Indeed, for all the boardroom deals and first-class travel, Hawk is at his best when discussing life on the road and his philanthropic work, bringing skateboarding facilities to disadvantaged communities. As a fortysomething father of four with far more lucrative things to do, it's a happier surprise that he's still out there hanging with the kids, carving up halfpipes.

* Dave Stelfox

The Long Struggle: The Muslim World's Western Problem

Amil Khan

Zero Books

Dh60

Napoleon's invasion of Egypt came as a shock to the Ottomans. They believed the West to be populated by "barbari", or barbarians, a term borrowed from the Greeks. This disregard, according Amil Khan's new book, explains what the author calls the "collective wounded pride" of the Muslim world, the sense that something great has been lost to an inferior power.

These wounds were reopened in 2003 when American warships crossed the Suez on their way to fight Saddam Hussein. The desire not to repeat the disgraces of the Ottomans, Khan writes, is what drove so many young men to leave their homes to die in Iraq.

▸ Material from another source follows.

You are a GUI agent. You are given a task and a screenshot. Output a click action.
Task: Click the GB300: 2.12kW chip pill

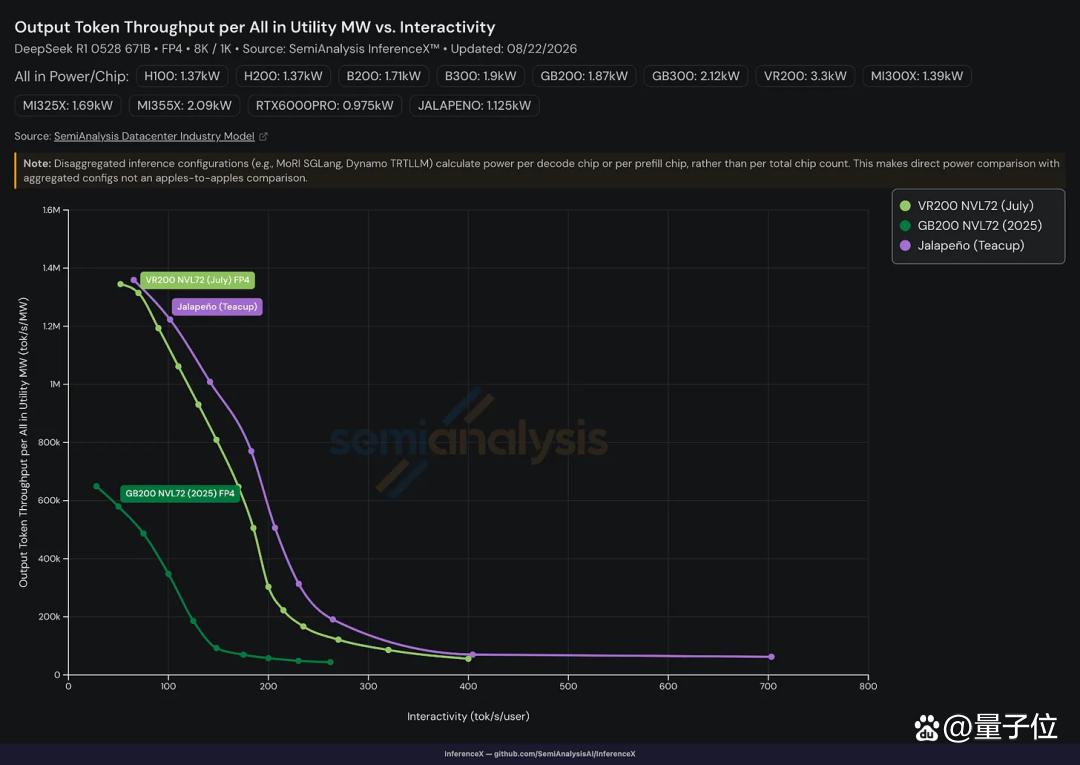696,76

The Long Struggle is a broad analysis of the motivations of what much of the world regards as insurgents or terrorists. It contains many entertaining anecdotes, as befits a former foreign correspondent like Khan. But his book is more than tales about jihadi fighters with crush on Nancy Ajram. It is a primer on how grief at the end of a Golden Age of Islam helps explain why a fan of Lebanese pop music might become a frontline soldier in the second Gulf war.